There’s a “big risk” of real estate companies filing for insolvency when interest rates rise, according to a partner at consulting firm Kearney.
Nils Kuhlwein pointed out that the global financial crisis of 2008 started with a real estate and housing price bubble and mortgage defaults in the United States.
“What we are now seeing again, 13 years later, is that again, the real estate sector has the highest share of ‘zombies,'” he told CNBC’s “Street Signs Asia” on Wednesday. According to OECD’s definition, “zombie” companies are those that are at least 10 years old and have persistent problems meeting their interest payments.
Minor external changes such as rising interest rates or a deteriorating economic environment can put such companies at risk of insolvency or lead to an “abrupt implosion,” said a 2021 Kearney report that examined 67,000 listed companies from 154 industries and 152 countries.
Wall Street is predicting multiple interest rate hikes by the U.S. Federal Reserve this year, bringing easy monetary policy in the U.S. to an end.
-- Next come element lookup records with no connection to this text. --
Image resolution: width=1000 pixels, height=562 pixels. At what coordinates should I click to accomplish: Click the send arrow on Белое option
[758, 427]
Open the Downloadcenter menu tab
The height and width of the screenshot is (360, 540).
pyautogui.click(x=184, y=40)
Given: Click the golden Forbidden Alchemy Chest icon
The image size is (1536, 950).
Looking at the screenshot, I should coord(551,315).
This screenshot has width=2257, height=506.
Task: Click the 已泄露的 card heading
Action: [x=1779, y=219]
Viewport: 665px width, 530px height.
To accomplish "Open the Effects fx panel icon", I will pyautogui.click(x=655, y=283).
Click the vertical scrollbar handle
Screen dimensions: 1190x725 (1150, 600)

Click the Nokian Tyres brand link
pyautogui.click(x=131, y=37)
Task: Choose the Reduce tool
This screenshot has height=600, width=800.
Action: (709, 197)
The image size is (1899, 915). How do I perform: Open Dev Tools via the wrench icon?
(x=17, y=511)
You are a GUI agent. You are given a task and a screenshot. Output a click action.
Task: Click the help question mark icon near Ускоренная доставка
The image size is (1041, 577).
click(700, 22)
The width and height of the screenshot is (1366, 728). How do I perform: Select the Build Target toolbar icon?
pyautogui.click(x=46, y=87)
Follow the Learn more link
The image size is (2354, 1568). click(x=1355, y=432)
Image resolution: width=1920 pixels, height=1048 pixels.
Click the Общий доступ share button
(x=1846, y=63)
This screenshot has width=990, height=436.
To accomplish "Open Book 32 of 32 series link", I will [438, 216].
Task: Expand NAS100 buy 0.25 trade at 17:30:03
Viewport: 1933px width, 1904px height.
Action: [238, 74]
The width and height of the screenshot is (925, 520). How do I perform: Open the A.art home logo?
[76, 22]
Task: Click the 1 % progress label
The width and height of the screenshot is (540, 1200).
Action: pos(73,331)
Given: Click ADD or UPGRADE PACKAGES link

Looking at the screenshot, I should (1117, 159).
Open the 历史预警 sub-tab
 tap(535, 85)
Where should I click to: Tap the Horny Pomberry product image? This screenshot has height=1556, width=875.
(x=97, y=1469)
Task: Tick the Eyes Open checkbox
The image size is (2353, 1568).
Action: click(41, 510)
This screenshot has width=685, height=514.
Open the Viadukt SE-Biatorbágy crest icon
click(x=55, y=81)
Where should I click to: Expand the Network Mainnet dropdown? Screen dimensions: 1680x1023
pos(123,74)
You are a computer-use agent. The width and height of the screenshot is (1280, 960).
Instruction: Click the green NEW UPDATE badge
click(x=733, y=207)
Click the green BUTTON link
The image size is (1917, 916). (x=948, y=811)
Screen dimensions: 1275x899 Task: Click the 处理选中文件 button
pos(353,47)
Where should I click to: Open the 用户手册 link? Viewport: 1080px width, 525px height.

When asked if the real estate market could face a crisis when interest rates rise, Kuhlwein said it was “absolutely” a possibility.
“The big risk is that a lot of those real estate companies, housing development companies are moving into insolvency and the number of zombies will be further increasing,” given that inflation is high and interest rates are projected to rise, he said.
If interest rates double, the number of zombie firms could increase by nearly 40%, he added.
The Kearney report on listed zombie companies, which analyzed data from 2020, found that the real estate sector had the highest absolute number of zombies and the highest share of zombies.
“The real estate industry is by far the most ‘zombified,'” the report said.
Around 5% of companies in other sectors were classified as zombies, but that figure was 7.4% in the real estate industry. The percentage of zombie real estate conglomerates and development firms is even higher, said Kuhlwein.
“We believe that these numbers will have risen in 2021,” he predicted.
“It’s clear that the ongoing pandemic and the ongoing economic results of the pandemic will hit the real estate sector even further,” Kuhlwein said, adding that he doesn’t believe the worst is over for the industry.
The automotive sector also likely saw an increase in zombie companies in 2021, given the semiconductor crisis and supply chain disruptions that plagued auto firms, he said.
More broadly, the Kearney report found that the number of listed zombie firms nearly tripled from around 600 in 2010 to nearly 1,800 in 2020.
“I would say that is an issue if you look at the pure number, and if you look at the development over the past 10 years,” Kuhlwein said.